:: WHAT YOU WILL DO ::
Copy out the records word for word, starting at the first line and ending at the line that contains "What do you see at coordinates (52, 480)".

======== RECORDS PROVIDED

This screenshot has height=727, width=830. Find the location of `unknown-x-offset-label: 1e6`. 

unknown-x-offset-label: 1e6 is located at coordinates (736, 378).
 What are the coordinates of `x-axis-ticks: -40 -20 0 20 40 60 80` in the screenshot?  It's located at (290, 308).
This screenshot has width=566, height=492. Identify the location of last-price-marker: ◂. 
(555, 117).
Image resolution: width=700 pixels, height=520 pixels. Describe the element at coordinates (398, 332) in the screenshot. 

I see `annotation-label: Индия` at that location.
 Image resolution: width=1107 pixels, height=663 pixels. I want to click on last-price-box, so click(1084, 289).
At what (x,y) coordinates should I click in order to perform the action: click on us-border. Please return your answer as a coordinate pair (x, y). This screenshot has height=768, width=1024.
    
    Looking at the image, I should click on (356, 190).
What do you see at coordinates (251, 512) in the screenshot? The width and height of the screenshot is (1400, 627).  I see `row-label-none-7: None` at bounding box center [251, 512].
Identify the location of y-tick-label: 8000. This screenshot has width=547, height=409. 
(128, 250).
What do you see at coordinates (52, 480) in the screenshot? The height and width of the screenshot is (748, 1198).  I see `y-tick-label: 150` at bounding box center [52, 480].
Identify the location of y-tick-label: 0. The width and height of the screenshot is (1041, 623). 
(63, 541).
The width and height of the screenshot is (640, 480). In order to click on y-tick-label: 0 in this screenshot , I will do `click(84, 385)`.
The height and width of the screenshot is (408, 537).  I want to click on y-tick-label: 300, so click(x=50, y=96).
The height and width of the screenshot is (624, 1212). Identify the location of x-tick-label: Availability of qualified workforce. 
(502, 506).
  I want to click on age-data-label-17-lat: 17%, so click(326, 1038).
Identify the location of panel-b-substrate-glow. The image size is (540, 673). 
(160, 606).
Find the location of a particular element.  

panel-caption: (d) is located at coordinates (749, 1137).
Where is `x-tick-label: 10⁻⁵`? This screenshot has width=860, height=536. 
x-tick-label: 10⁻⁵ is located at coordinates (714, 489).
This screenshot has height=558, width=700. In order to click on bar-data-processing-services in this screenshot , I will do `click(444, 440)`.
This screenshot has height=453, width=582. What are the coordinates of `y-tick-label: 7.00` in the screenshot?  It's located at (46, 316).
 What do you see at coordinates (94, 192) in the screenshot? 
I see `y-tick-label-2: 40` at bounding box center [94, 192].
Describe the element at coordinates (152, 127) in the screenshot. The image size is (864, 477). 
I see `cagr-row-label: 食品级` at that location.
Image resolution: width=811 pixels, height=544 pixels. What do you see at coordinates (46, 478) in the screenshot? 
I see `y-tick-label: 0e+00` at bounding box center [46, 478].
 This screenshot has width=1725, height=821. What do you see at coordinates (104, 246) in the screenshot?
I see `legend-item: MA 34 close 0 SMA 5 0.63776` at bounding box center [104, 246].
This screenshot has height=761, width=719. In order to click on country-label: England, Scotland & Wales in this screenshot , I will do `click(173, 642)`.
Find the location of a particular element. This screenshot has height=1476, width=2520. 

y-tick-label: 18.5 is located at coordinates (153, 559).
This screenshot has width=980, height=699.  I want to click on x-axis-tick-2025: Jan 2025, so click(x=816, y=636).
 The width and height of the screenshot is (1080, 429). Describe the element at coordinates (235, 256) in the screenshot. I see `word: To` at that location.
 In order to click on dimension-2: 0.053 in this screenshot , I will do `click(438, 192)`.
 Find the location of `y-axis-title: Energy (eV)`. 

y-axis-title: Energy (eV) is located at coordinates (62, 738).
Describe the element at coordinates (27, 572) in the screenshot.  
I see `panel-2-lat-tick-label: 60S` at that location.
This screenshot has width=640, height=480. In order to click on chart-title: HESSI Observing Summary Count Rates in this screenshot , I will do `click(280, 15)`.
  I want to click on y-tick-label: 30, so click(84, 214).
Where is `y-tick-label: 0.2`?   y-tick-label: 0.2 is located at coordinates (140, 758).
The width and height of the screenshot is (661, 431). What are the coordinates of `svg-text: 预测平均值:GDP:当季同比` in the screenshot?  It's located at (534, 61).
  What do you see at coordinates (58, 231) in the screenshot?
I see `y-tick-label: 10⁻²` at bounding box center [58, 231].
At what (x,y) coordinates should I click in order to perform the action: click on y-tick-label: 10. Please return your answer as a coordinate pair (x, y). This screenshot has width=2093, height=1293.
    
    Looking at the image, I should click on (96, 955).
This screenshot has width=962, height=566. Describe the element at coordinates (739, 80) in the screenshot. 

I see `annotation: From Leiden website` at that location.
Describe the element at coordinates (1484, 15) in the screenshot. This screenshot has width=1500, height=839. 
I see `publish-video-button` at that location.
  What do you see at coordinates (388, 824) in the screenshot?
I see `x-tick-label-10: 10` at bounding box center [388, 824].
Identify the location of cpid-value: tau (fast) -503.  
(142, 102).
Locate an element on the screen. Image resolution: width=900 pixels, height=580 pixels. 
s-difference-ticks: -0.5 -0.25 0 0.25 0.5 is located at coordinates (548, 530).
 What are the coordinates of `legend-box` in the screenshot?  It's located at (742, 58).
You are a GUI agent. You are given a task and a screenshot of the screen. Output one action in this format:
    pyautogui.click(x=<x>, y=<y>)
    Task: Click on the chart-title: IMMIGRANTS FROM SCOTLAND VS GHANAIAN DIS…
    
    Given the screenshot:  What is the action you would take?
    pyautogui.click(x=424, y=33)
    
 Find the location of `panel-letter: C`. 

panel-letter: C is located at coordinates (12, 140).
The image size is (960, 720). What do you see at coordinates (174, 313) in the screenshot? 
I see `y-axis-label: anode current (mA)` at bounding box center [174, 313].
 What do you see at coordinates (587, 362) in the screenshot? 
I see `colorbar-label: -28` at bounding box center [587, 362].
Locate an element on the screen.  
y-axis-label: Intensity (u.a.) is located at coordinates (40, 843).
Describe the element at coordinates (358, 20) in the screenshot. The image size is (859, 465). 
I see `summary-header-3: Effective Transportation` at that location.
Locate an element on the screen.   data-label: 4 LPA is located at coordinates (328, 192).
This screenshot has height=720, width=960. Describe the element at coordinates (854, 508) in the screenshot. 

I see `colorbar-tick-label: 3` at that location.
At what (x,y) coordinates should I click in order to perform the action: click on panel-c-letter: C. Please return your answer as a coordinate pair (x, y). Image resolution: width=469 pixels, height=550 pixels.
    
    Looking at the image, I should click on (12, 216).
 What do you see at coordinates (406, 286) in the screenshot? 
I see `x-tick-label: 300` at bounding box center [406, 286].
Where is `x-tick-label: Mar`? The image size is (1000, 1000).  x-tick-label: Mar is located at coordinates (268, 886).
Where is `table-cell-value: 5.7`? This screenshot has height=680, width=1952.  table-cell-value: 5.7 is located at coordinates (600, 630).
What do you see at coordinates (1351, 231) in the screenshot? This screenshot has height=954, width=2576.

================

:: ANSWER BELOW ::
This screenshot has height=727, width=830. Find the location of `unknown-x-offset-label: 1e6`. 

unknown-x-offset-label: 1e6 is located at coordinates (736, 378).
 What are the coordinates of `x-axis-ticks: -40 -20 0 20 40 60 80` in the screenshot?  It's located at (290, 308).
This screenshot has width=566, height=492. Identify the location of last-price-marker: ◂. 
(555, 117).
Image resolution: width=700 pixels, height=520 pixels. Describe the element at coordinates (398, 332) in the screenshot. 

I see `annotation-label: Индия` at that location.
 Image resolution: width=1107 pixels, height=663 pixels. I want to click on last-price-box, so click(1084, 289).
At what (x,y) coordinates should I click in order to perform the action: click on us-border. Please return your answer as a coordinate pair (x, y). This screenshot has height=768, width=1024.
    
    Looking at the image, I should click on (356, 190).
What do you see at coordinates (251, 512) in the screenshot? The width and height of the screenshot is (1400, 627).  I see `row-label-none-7: None` at bounding box center [251, 512].
Identify the location of y-tick-label: 8000. This screenshot has width=547, height=409. 
(128, 250).
What do you see at coordinates (52, 480) in the screenshot? The height and width of the screenshot is (748, 1198).  I see `y-tick-label: 150` at bounding box center [52, 480].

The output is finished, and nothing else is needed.